English Lake District Barn

"English Lake District" barns frequently appear in Southeastern Pennsylvania. They are similar in function to Pennsylvania barns. For instance, in both barns the bottom is used to house animals while the top can be used to store hay and straw, as well as allow for the threshing of grains. Additionally, "English Lake District" barns are similar in fuction to what Thomas Visser refers to as "Side Hill English" barns, also known as "English Bank" barns.

However, "English Lake District" barns differ from Pennsylvania barns in several ways. First they are not always banked; they may just have a ramp. Second, they are commonly made from stone. Finally, they do not have forebays, instead they contain pent roofs which shelter the entrance doors to the stables below. It is believed that these barns derive their name from those found in the northwestern section of England known as the English Lake District.

English Lake District barn, Marple Township, Delaware County
"English Lake District" barn with rear addition, Marple Township, Delaware County, date unknown.

English Lake District barn, Springfield Township, Bucks County
"English Lake District" barn, Springfield Township, Bucks County, c. 1810.
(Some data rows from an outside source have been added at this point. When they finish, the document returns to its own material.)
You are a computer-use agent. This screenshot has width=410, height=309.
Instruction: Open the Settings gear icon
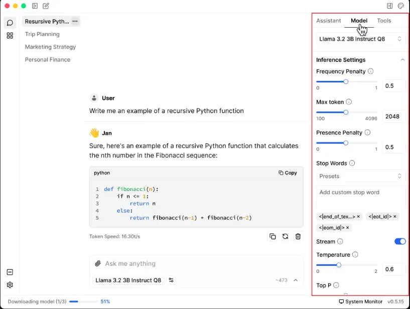[x=10, y=285]
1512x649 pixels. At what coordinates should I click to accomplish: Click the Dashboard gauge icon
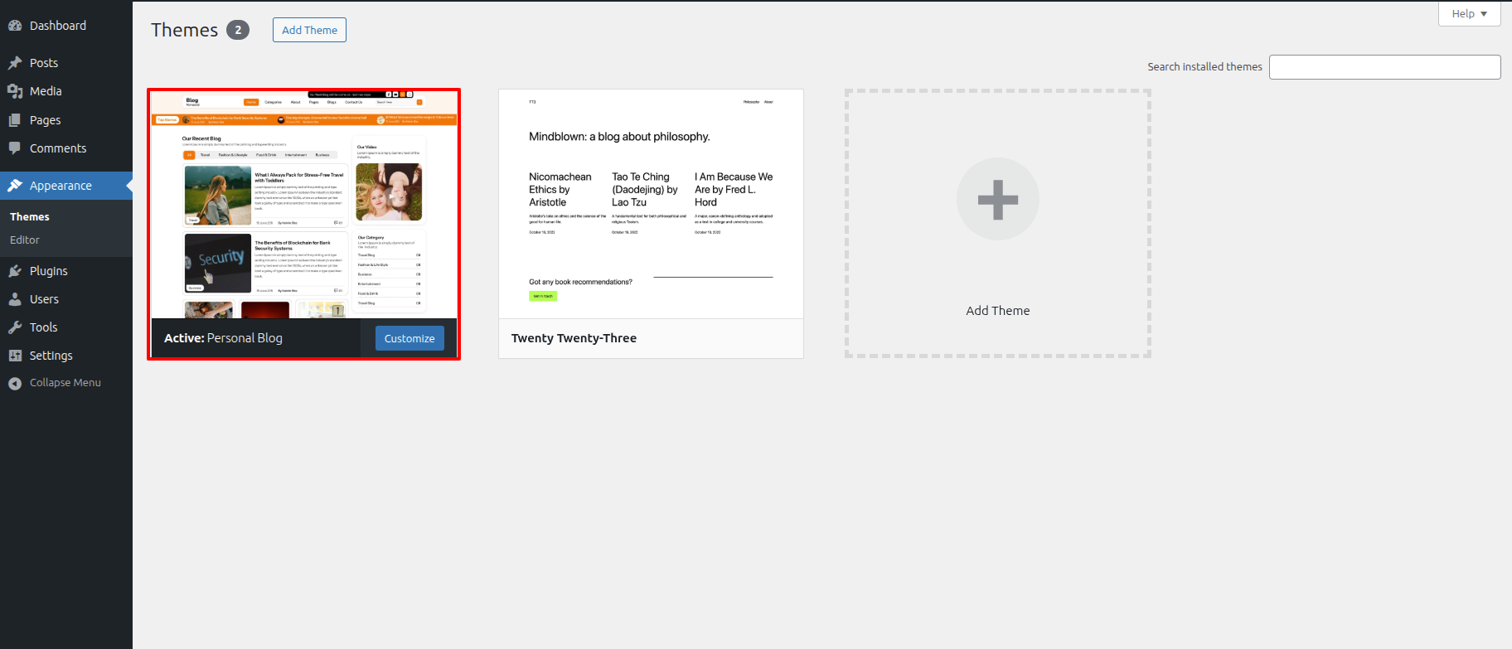tap(15, 26)
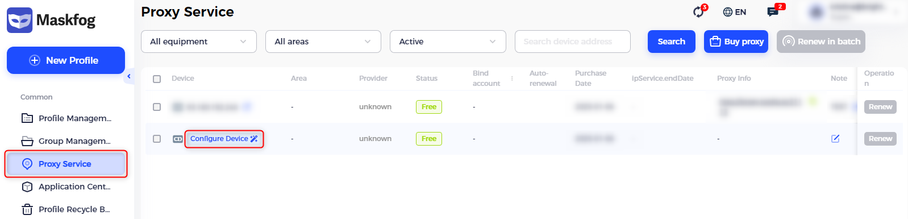Open the All areas dropdown
This screenshot has height=219, width=908.
point(323,42)

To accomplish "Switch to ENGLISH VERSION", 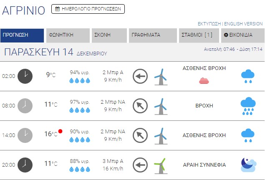I will tap(244, 24).

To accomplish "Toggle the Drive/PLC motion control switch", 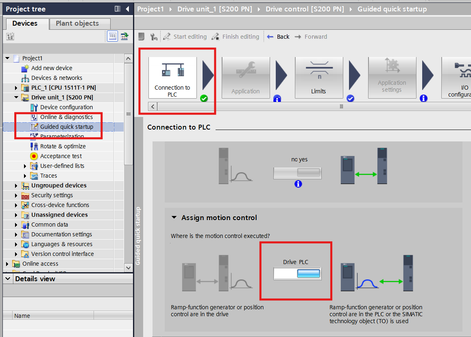I will tap(297, 273).
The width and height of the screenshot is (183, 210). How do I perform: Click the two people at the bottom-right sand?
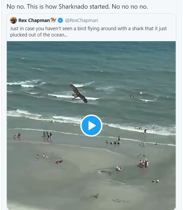coord(156,181)
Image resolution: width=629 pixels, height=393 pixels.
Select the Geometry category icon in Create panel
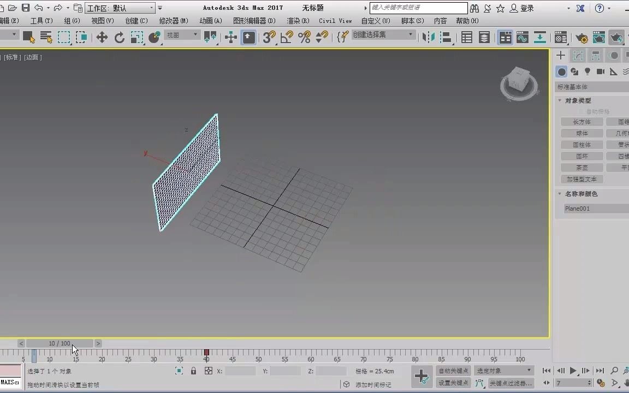pos(561,72)
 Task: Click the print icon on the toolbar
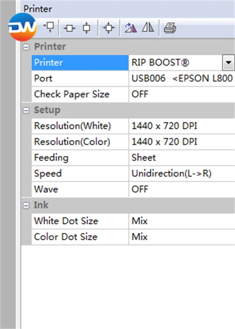(170, 27)
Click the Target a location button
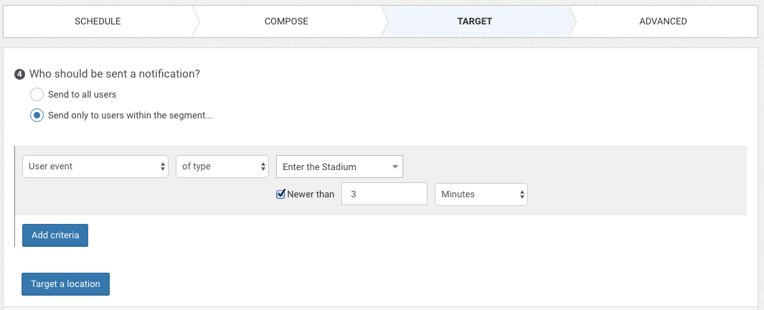764x310 pixels. tap(65, 284)
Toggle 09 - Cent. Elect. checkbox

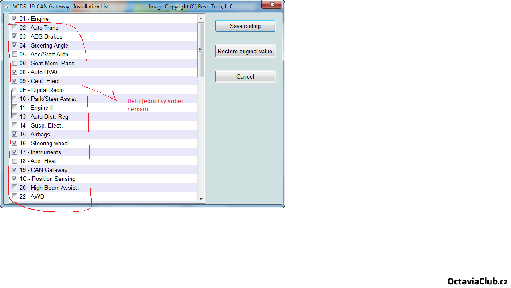[15, 81]
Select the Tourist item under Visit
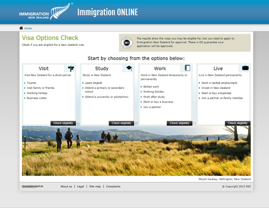The height and width of the screenshot is (208, 269). (31, 83)
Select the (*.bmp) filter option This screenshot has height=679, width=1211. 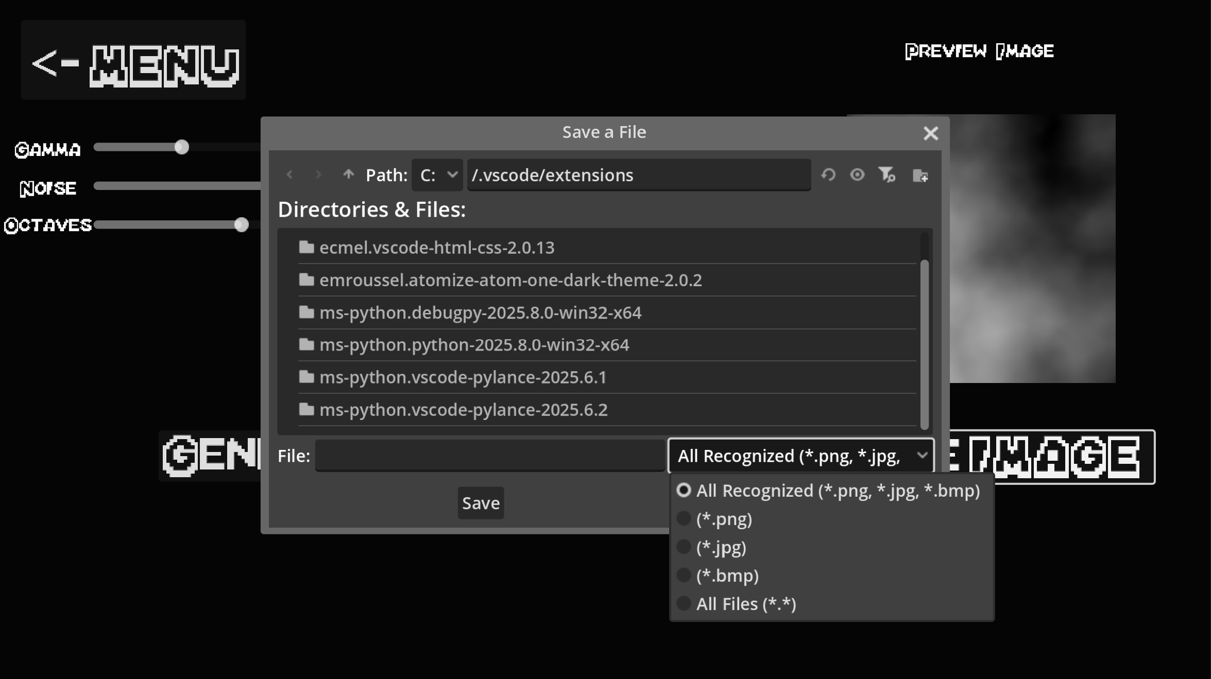[x=727, y=576]
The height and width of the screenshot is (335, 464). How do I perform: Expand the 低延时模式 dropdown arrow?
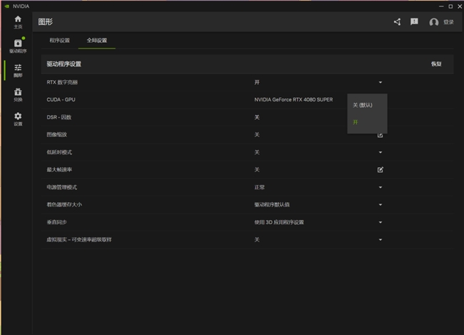tap(380, 152)
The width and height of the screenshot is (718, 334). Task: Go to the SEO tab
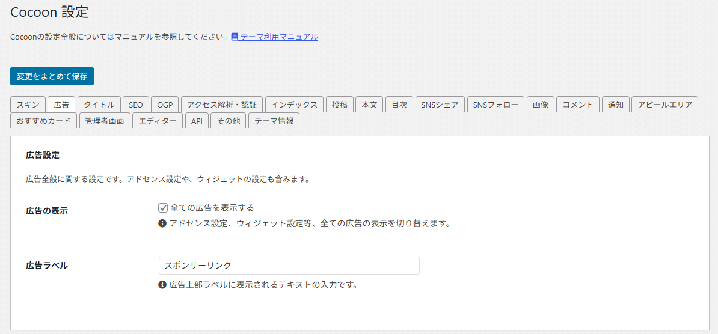pyautogui.click(x=136, y=105)
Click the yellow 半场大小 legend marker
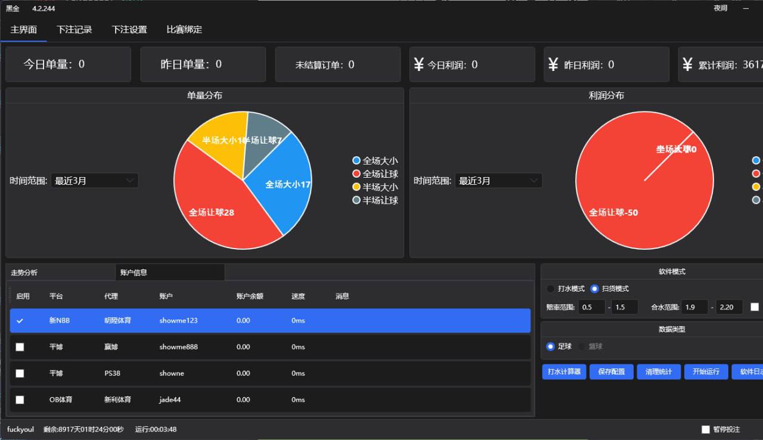The width and height of the screenshot is (763, 440). pyautogui.click(x=356, y=187)
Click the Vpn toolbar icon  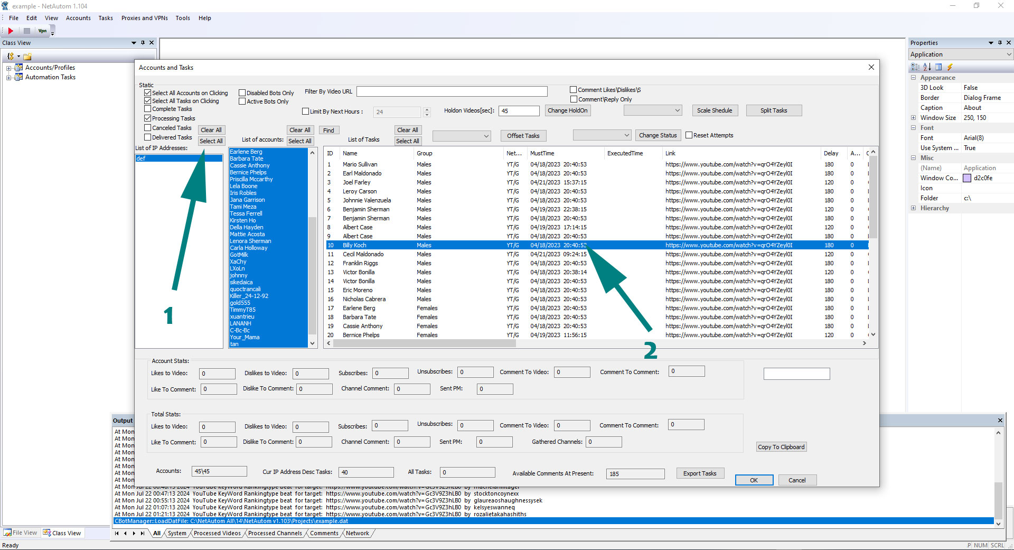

English Lake District barn, Solebury Township, Bucks County

English Lake District Barn, Solebury Township, Bucks County
Front and rear elevations of "English Lake District" barn, Solebury Township, Bucks County
The barn features a double ramp, and was constructed in two sections. The first section (foreground) was constructed in 1796, and the larger section featuring a higher roofline was constructed in 1813.